Although SELMA still needed to be further tested, he declared, “we anticipate that with this tool, we will totally transform the way labour is currently being managed in our facilities.”
According to him, “the tool provides suggestions for the management of labour, something that the pathogram does not do. And more importantly, it was developed with data from Nigeria, so it is much more applicable to women in this part of the world.”
Making healthcare a priority
However, Director, Division of Reproductive Health, Federal Ministry of Health, Dr Kayode Afolabi, noting that pregnant women and children constitute a vulnerable group, said some progress was being achieved in reducing deaths in women.

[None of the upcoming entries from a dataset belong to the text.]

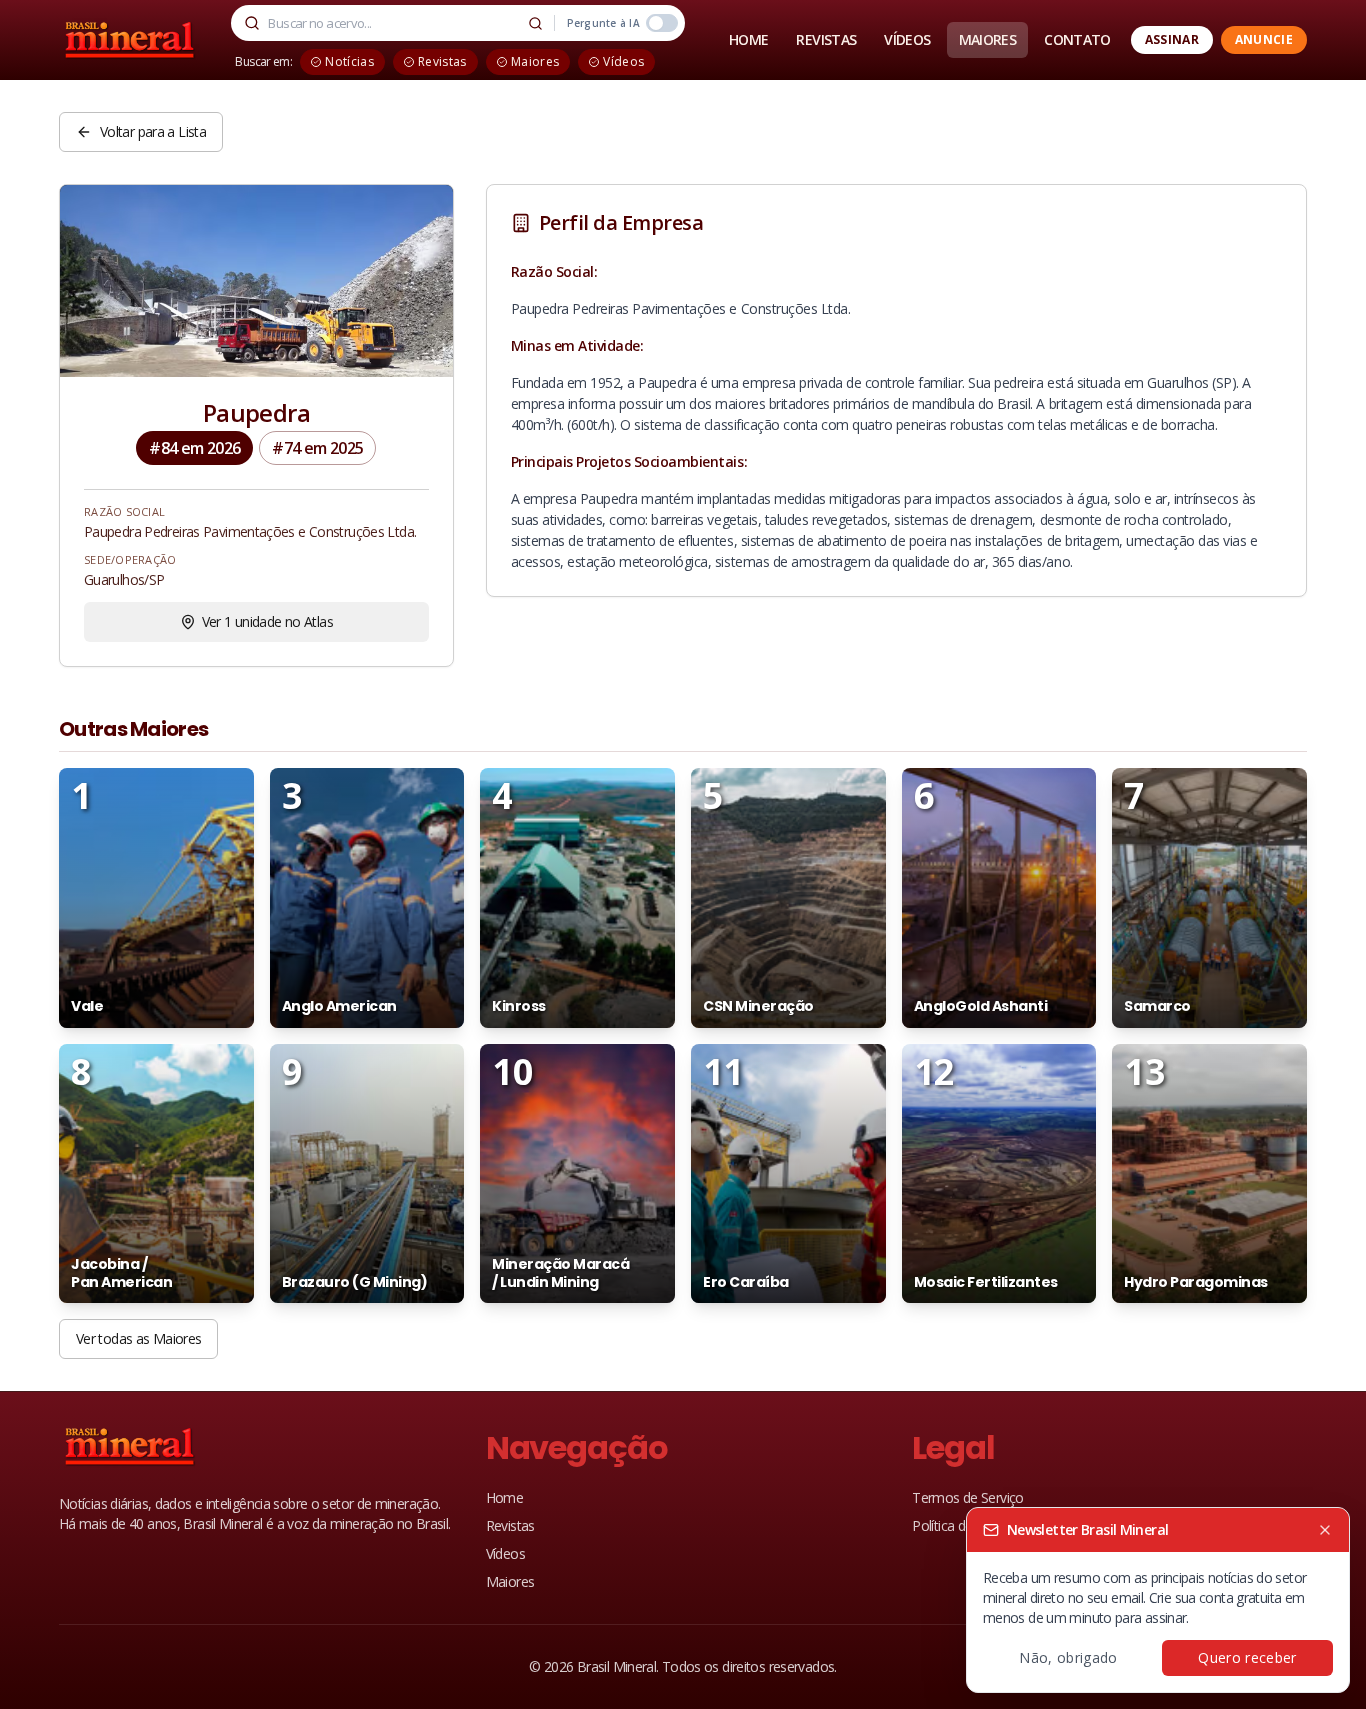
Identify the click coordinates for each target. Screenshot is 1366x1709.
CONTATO (1077, 39)
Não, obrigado (1068, 1657)
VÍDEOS (907, 39)
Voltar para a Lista (153, 131)
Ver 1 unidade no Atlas (267, 621)
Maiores (510, 1581)
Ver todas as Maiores (138, 1338)
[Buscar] (536, 23)
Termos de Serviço (967, 1497)
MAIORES (988, 39)
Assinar (1172, 39)
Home (504, 1497)
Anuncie (1264, 39)
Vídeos (505, 1553)
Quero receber (1247, 1657)
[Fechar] (1325, 1530)
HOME (748, 39)
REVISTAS (826, 39)
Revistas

“Our current maternal mortality rate is commendable, it is also a challenge that we need to work a lot harder; we need to be smarter and collaborate more with every stakeholder. We need to deploy evidence to boost our practice and that is the major reason Nigeria is partnering in the project.”
Dr Afolabi declared that Nigeria was also considering increased private sector involvement in family planning services, saying that it would ensure women have a choice on when they have children and the number of children that will not adversely affect their health.
He added that the Federal Ministry of Health would take advantage of IT and its advancements, adding: “Certainly, the BOLD project will be one of such studies that could positively impact policy in Nigeria, particularly with reference to management of childbirth.”